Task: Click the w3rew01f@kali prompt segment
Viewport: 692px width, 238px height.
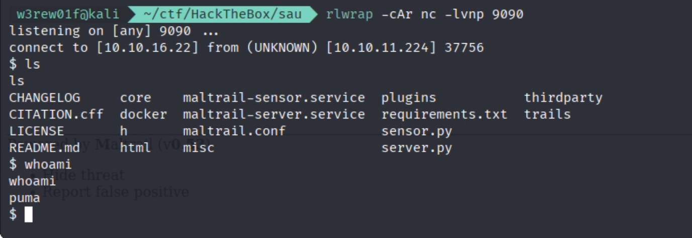Action: 68,14
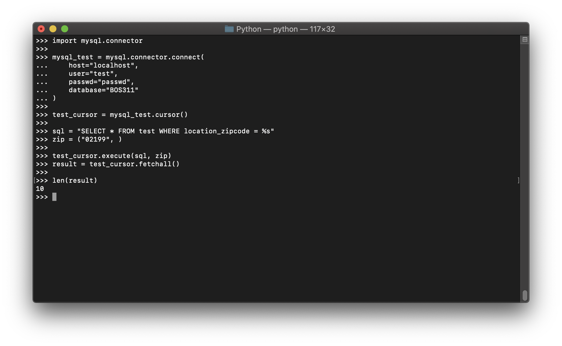Select the import mysql.connector line

click(97, 41)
------------------------------------------------
# [EXERCISE]
Exactly as written, give the entries above again, with no images.

# [SOLUTION TO THIS PROBLEM]
Task: Click the w3rew01f@kali prompt segment
Viewport: 692px width, 238px height.
Action: 68,14
Select the import mysql.connector line

click(97, 41)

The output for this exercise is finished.